EXTRAIT SOURCE →
╔══

Conséquences : 25 % des locataires ont dû déménager pour raisons économiques, 67 % 1sont endettés, 91 % ont réduit leurs dépenses essentielles (alimentation, santé), 51 % travaillent entre 9 et 12 heures par jour. De nombreuses femmes victimes de violences domestiques ne peuvent plus fuir, faute de moyens. Le résultat de cette politique, qui devait permettre à plus de personnes d’être logées, est quasi nul. Le taux de locataires a stagné durant la même période preuve qu’un assouplissement des conditions de location n’a servi qu’aux propriétaires de s’en mettre plein les poches. C’est ça, le paradis néolibéral. (La location à l’ère Milei (résultat de l’enquête – décembre 2024) – Locataires regroupés).
Quant à la valorisation du peso que voulait Milei, le gouvernement joue avec le feu. Il a mis en place un système de spéculation (appelé carry trade ou bicicleta financiera), censé stabiliser le peso. En réalité, des investisseurs convertissent leurs dollars en pesos pour acheter des titres d’État très rentables (jusqu’à 40 % d’intérêt annuel), puis reconvertissent leurs gains en dollars auprès de la Banque centrale, avant de les transférer à l’étranger. Le gouvernement doit alors vendre ses dollars pour soutenir le peso, ce qui réduit ses réserves, déjà en territoire négatif. ([Sur le fil du rasoir – La fusée vers la lune).
Le risque : un effondrement de la confiance, une fuite des capitaux, une dépréciation brutale du peso et un retour de l’hyperinflation. Cela rappelle fortement la crise mexicaine de 1994, quand le Mexique s’était ouvert au marché en libéralisant son économie. Afin d’attirer des investisseurs, il voulait stabiliser le un peso via le même système spéculatif que l’Argentine. Mais à la suite de plusieurs événements, comme l’assassinat du président et surtout le relèvement des taux directeurs de la Fed, les investisseurs se sont détournés du Mexique, déclenchant une fuite des capitaux. Face à cela, le gouvernement mexicain a dévalué le peso de 15 % et la situation s’est aggravée considérablement. La crise sera si importante qu’elle se propagera à d’autres pays d’Amérique du Sud. La différence majeure entre ces deux crises est que l’Argentine est bien plus fragile que ne l’était le Mexique. Les tensions sociales sont très vives et les réserves nettes sont en négatif. Le pays dépend donc entièrement de financements extérieurs, surtout du FMI, qui, comme à son habitude, demande en contrepartie de prêts des mesures d’austérité et de réforme néolibérale.

╚══

LISTE DES TÂCHES →
[1] Recopiez fidèlement le passage de l'extrait sur l'économie argentine qui commence aux mots « Conséquences : 25 » et s'arrête après « 2024) – Locataires regroupés). ».
[2] Rédigez la suite de l'extrait sur l'économie argentine, en reprenant après sa dernière phrase.
Les données qui suivent n'ont aucun rapport avec l'extrait sur l'économie argentine.

SEGMENT DE DONNÉES →

╔══

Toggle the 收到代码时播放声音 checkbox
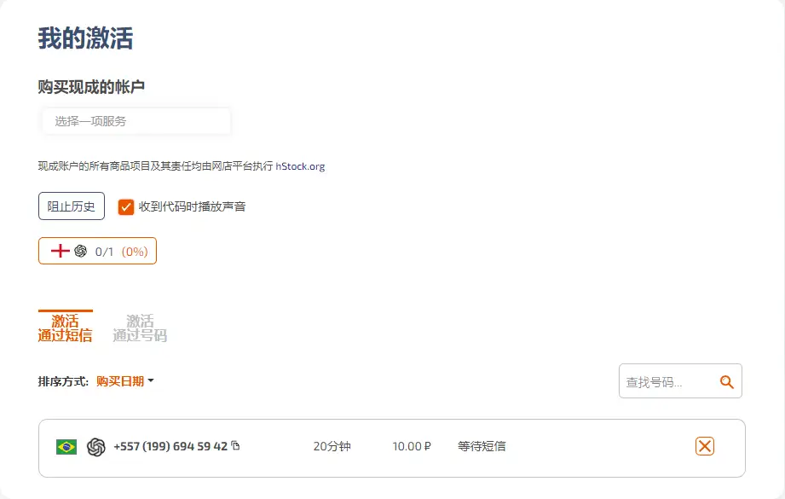Screen dimensions: 785x499 pos(126,206)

╚══

RÉPONSES PAR TÂCHE →
[1]
Conséquences : 25 % des locataires ont dû déménager pour raisons économiques, 67 % 1sont endettés, 91 % ont réduit leurs dépenses essentielles (alimentation, santé), 51 % travaillent entre 9 et 12 heures par jour. De nombreuses femmes victimes de violences domestiques ne peuvent plus fuir, faute de moyens. Le résultat de cette politique, qui devait permettre à plus de personnes d’être logées, est quasi nul. Le taux de locataires a stagné durant la même période preuve qu’un assouplissement des conditions de location n’a servi qu’aux propriétaires de s’en mettre plein les poches. C’est ça, le paradis néolibéral. (La location à l’ère Milei (résultat de l’enquête – décembre 2024) – Locataires regroupés).

[2]
L’Argentine, qui s’était lourdement endettée auprès du FMI après la crise de 2001, avait fini de rembourser sa dette en 2006, pouvait espérer retrouver une vraie souveraineté et arrêter de devoir se plier à la volonté de l’institution financière. Mais en 2018, le gouvernement néolibéral de Macri s’était réendetté à hauteur de 40 milliards de dollars, et très récemment, Milei a lui aussi succombé. Ce nouveau prêt servira à deux choses : rembourser le prêt de Macri et soutenir le système spéculatif. Dans cette situation, nous pouvons prévoir que l’Argentine va rester très longtemps sous tutelle, et que les citoyens devront payer, de leur sueur et de leurs larmes, des dettes qui n’ont servi qu’à enrichir des spéculateurs.